By using the droplet transfer method, we created liposomes with a DNA gel shell. Zwitterionic PC lipid was used for the outer leaflet of the liposome because positively charged DOTAP strongly adsorbs on glass (15). Fig. 6A clearly shows successfully prepared asymmetric liposome with the DNA gel shells (green), because the fluorescent-labeled lipids were only contained in the PC layer, that is, the outer membrane was maintained. To analyze stability of the liposomes with the DNA gel shell, an osmotic stress was applied by addition of hypertonic sorbitol as an osmolyte. The hypertonic treatment resulted in collapse of almost all liposomes containing sticky-end–less DNA or without DNA (Fig. 6B, center and right). However, most liposomes with DNA gel shell survived and retained their spherical shapes after the hypertonic treatment (Fig. 6B, left). In addition, the DNase did not penetrate the membrane (Fig. S3), suggesting that the liposome membrane is sufficiently stable to isolate its inner solution from the surrounding solution. When a much higher concentration of sorbitol was added (2 times higher pressure), micrometer-sized pores appeared on the liposome membrane and on the DNA shell at the same position (Fig. 6C). The pores maintained their size, and the membrane did not rupture. This result suggests that the liposome membrane and the DNA shell are strongly bound to each other, as illustrated in Fig. 6C, Far Right. In general, osmotically stressed liposomes cause strong fluctuations in the membrane and result in membrane rupture (32). Encapsulation of polymer gels inside the liposomes prevents membrane rapture, but results in liposome shrinkage and inhibits release of the encapsulated materials (33). These results strongly suggest that the DNA shell stabilizes liposomes. Therefore, the presence of the DNA gel shell underneath the liposomal membrane mechanically strengthens the membrane structure and prevents the membrane rupture, similar to the cytoskeleton in live cells.

Fig. 6. — (A and C) Liposomes with DNA (A) before and (C) after the osmotic shock treatment.
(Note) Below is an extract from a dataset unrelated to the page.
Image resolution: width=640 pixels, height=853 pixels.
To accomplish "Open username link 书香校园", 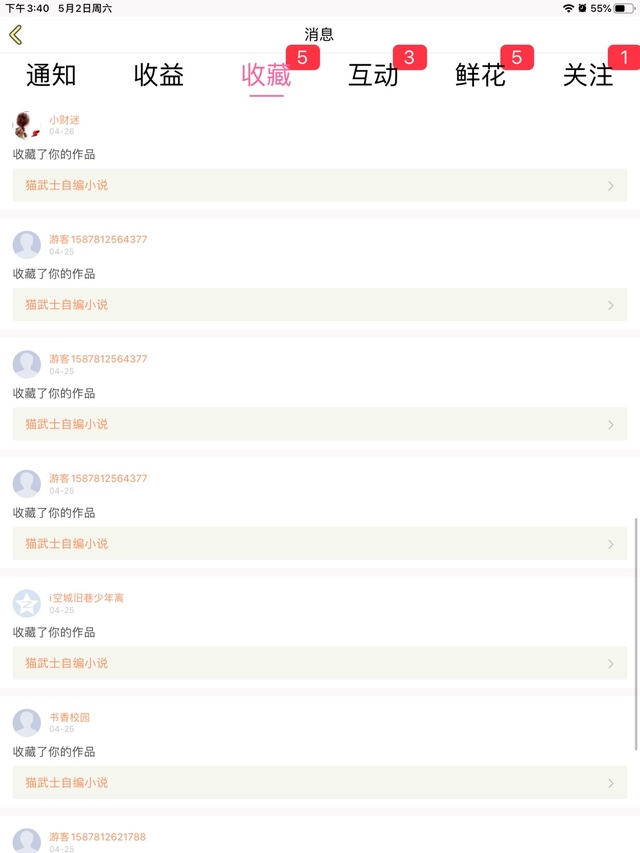I will [70, 717].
Confocal images show (*Left*) DNA (green), (*Center*) lipids of outer leaflet (red), and (*Right*) the merged images. Schematic illustrations of the confocal images are shown together (*Far Right*). Arrows in C indicate location of the pores. (Scale bars, 10 μm.) (B) Survival rates after osmotic treatment.

Fig. S3. — Confocal image of a liposome with DNA gel shell captured 1 h after the addition of DNase in the outer media. The images show (*Left*) DNA (green), (*Center*) lipids of outer leaflet (red), and (*Right*) the merged images. (Scale bar, 10 μm.)

To compare the mechanical strength of the DNA shell with that of polymer gels and with that of cells with elastic modulus ranging from 100 Pa to 10 kPa (34), we measured the elasticity of DNA microgels deposited on the DOTAP membrane by AFM (Fig. S1C). The average elasticity of the gels was 155 ± 28 kPa (average ± SE; n = 7). This degree of elasticity is comparable to that of 10 wt% polyacrylamide (35, 36) and 2 mol/L agarose (37) gels.

Estimation of Strength of DNA Cytoskeleton from the Aspect of Enthalpy of DNA Gel Shell.

Enthalpy is a major factor in determining the strength of the DNA cytoskeleton. When the aspiration length increased up to the critical value ∆L_c (>R_p), DOTAP droplets with the DNA cytoskeleton collapsed and flowed into the pipette. Experimentally, the value of ∆L_c was ∼7.5 μm for droplets with R = 20 μm. We assume that a part of DNA gel shell collapsed into Y-motif DNA by detaching the sticky ends. In other words, an increase in the interfacial energy of the DNA cytoskeleton with increasing surface area (∆E_DNA) is hypothesized to be equal to enthalpy of the sticky ends of the collapsed DNA shell (∆H_DNA), that is, ∆E_DNA = ∆H_DNA. When the droplets aspirate into the micropipette with the aspirated length ∆L_c (as illustrated in Fig. 5A), the interfacial energy of DNA shell increases according to the equation

Δ E_{DNA} = (γ_{0} - γ_{G}) Δ A \approx (γ_{0} - γ_{G}) (2 π R_{p} Δ L_{c}),

where γ_G and γ₀ are interfacial tensions of droplets with and without DNA, respectively, and γ_G = 4 mN/m and γ₀ = 1 mN/m. The increase in the interfacial energy (∆E_DNA) was estimated to be 3.5 $\times$ 10^─13 J from the experimentally obtained values R_p = 2.5 μm and ∆L_c = 7.5 μm. The basic structure of the DNA gel network is a six-member ring (Fig. 7). Therefore, one DNA ring would collapse with energy equal to triple the enthalpy of the sticky end, that is, 3∆H_sticky _end. When a number (N_ring) of DNA rings collapse into the Y motif, the total enthalpy of the DNA rings is expressed as

Δ H_{DNA} = 3 N_{ring} Δ H_{sticky end} .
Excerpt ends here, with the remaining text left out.